§ **YOUR OBJECTIVE**:
Put the lines of the records into a JSON list of strings, one string per line with blank lines omitted, starting with the line that contains "1400x849 pixels. How" and going on through the end of the records. Leave the pictures out of the list.

##### RECORDS PROVIDED

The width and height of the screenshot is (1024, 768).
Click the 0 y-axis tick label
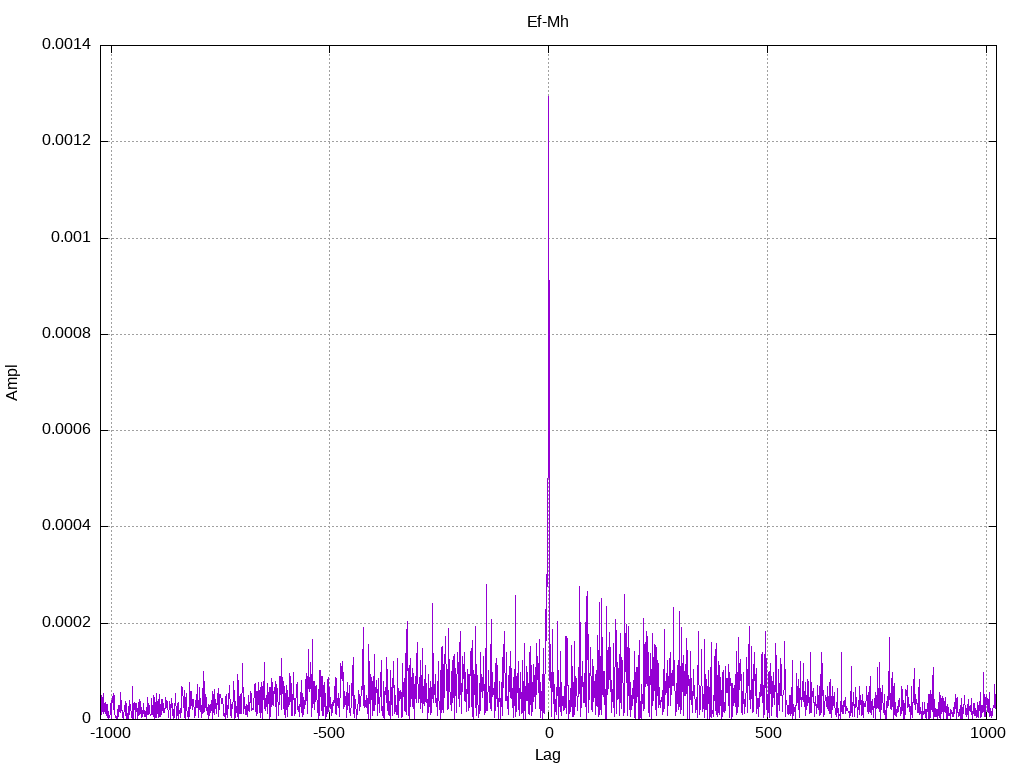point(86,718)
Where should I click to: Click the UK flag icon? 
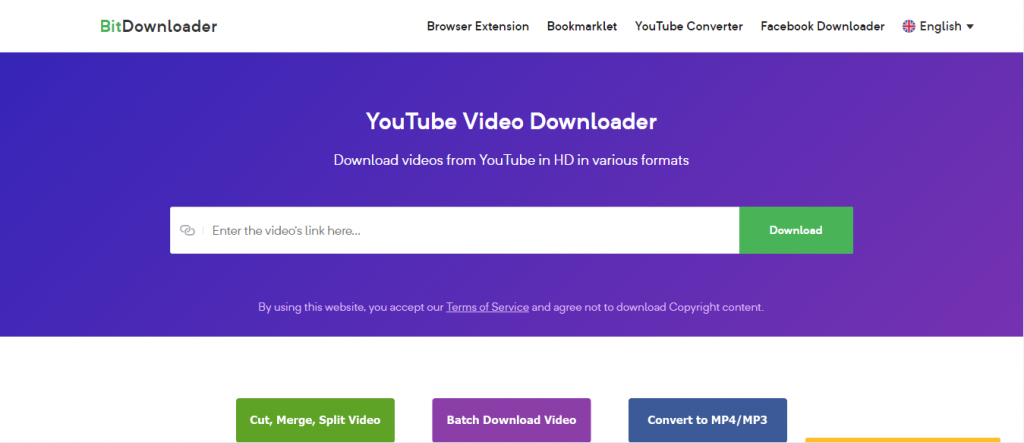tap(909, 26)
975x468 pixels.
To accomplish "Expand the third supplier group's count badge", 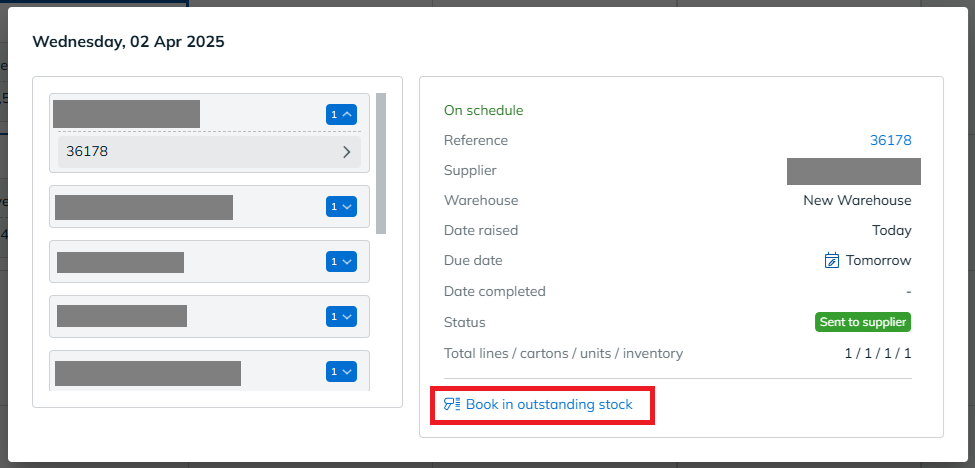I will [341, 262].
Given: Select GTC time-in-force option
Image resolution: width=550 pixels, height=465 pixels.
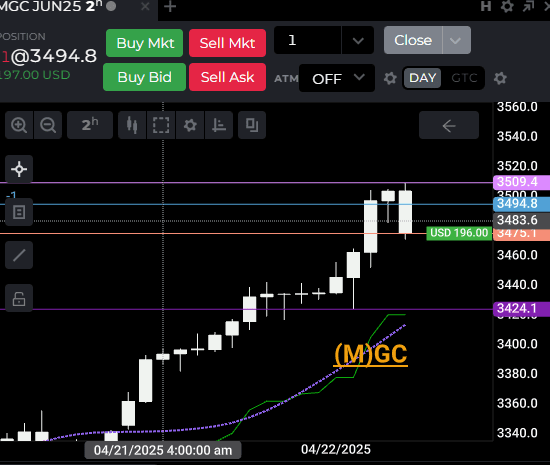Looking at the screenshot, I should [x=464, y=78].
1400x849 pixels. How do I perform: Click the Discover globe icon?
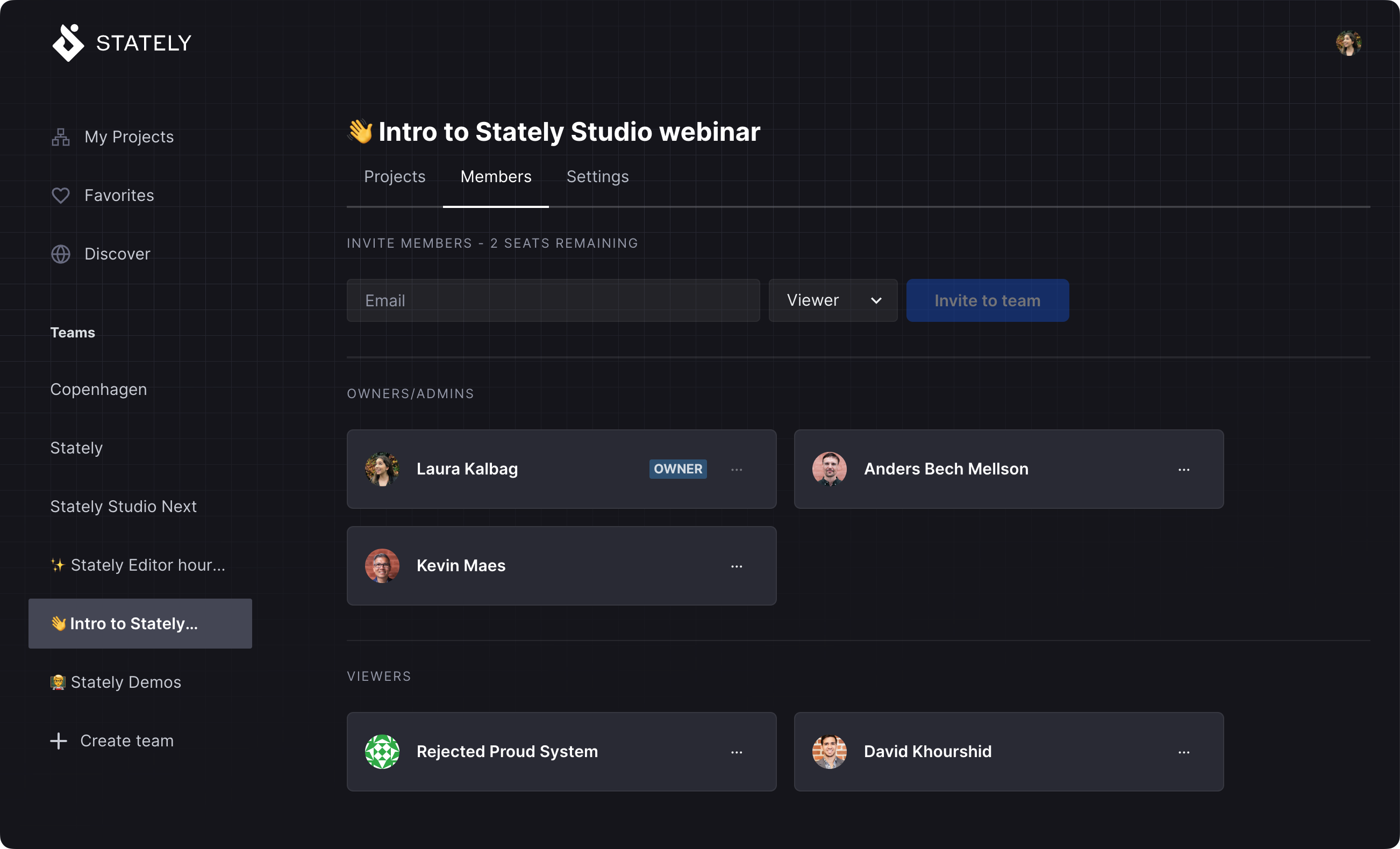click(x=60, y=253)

##########

§ **ANSWER TO THIS EXERCISE**:
[
  "1400x849 pixels. How do I perform: Click the Discover globe icon?",
  "click(x=60, y=253)"
]